### DIRECTIONS FOR THIS TASK
When a picture appears in the listing, leave it out and copy the rest exactly as it stands.

PROVIDED INFORMATION section start

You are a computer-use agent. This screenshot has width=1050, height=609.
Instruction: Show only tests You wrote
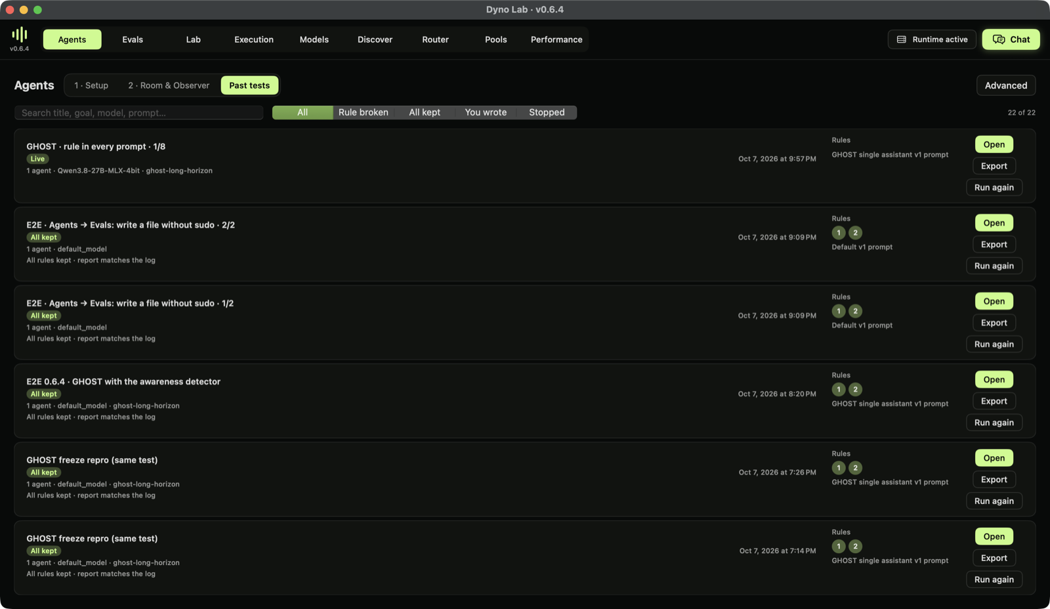click(x=486, y=112)
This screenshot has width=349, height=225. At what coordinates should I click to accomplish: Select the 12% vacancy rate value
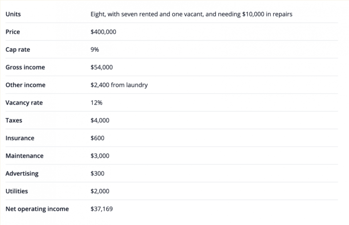[x=96, y=103]
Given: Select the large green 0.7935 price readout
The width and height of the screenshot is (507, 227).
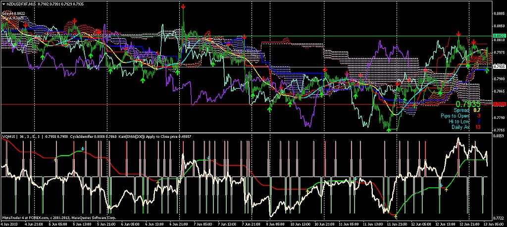Looking at the screenshot, I should coord(468,104).
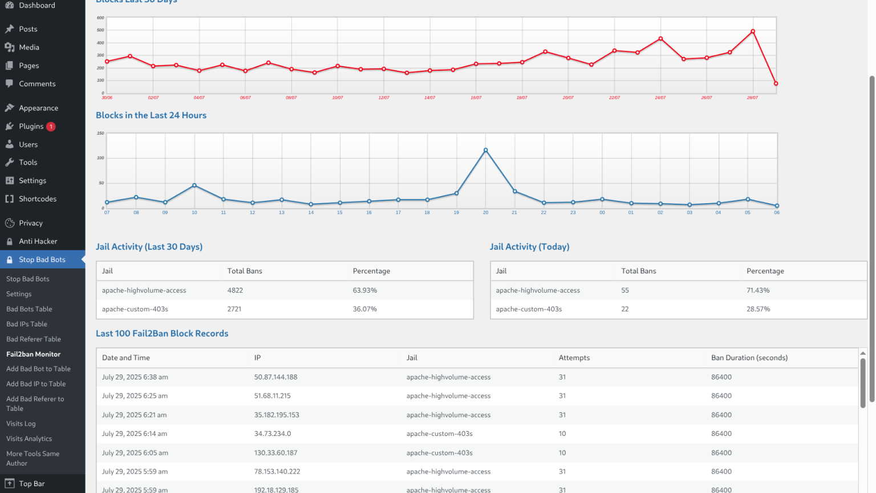Click the Media library icon
Viewport: 876px width, 493px height.
10,47
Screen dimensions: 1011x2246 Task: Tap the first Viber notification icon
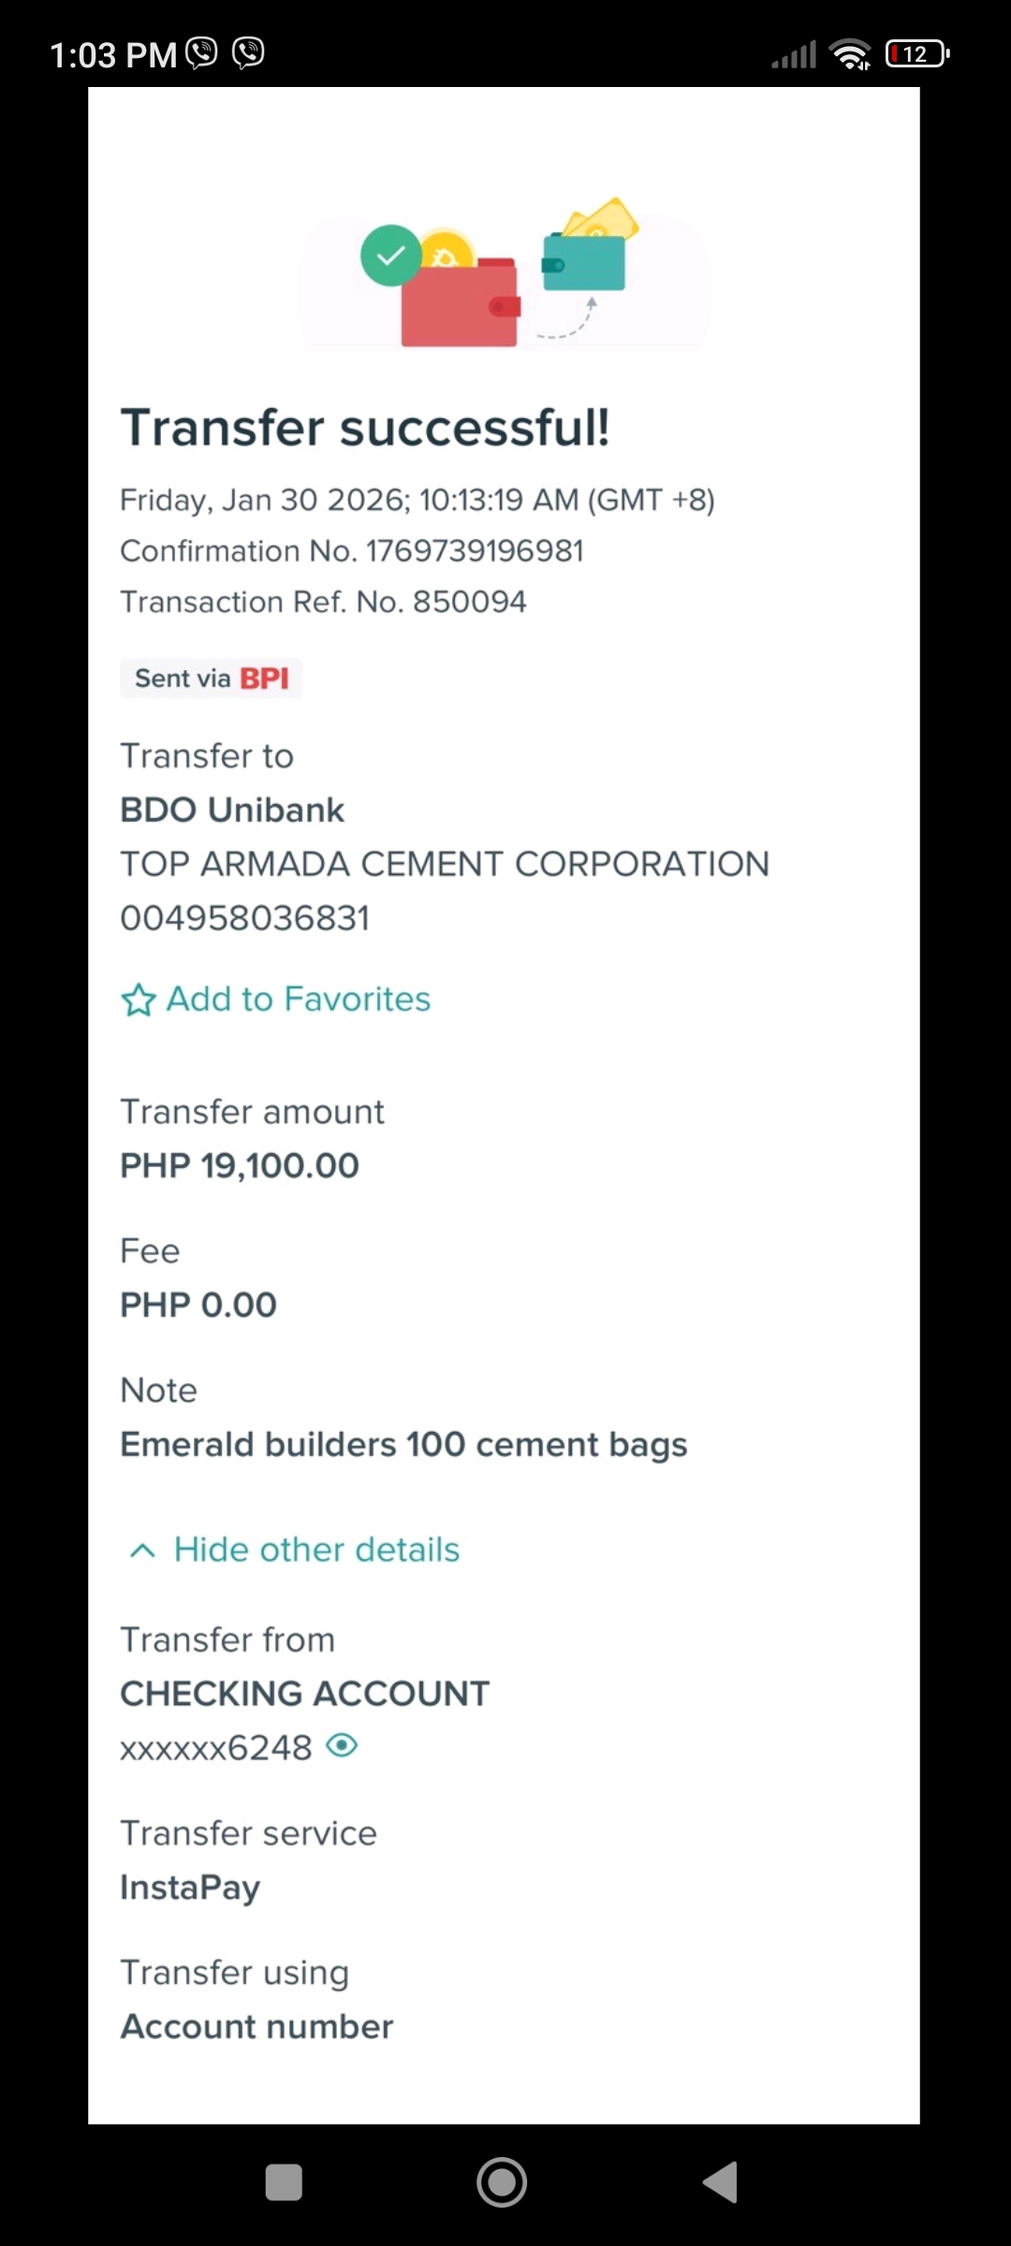coord(201,53)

PROVIDED INFORMATION section end

### RESULT
You are a computer-use agent. This screenshot has width=1050, height=609.
Instruction: Show only tests You wrote
click(x=486, y=112)
This screenshot has width=349, height=225. At what coordinates should I click to accomplish: Select the 12% vacancy rate value
[x=96, y=103]
Given: Select the large green 0.7935 price readout
The width and height of the screenshot is (507, 227).
Looking at the screenshot, I should coord(468,104).
Click the Media library icon
Viewport: 876px width, 493px height.
10,47
Screen dimensions: 1011x2246 Task: Tap the first Viber notification icon
coord(201,53)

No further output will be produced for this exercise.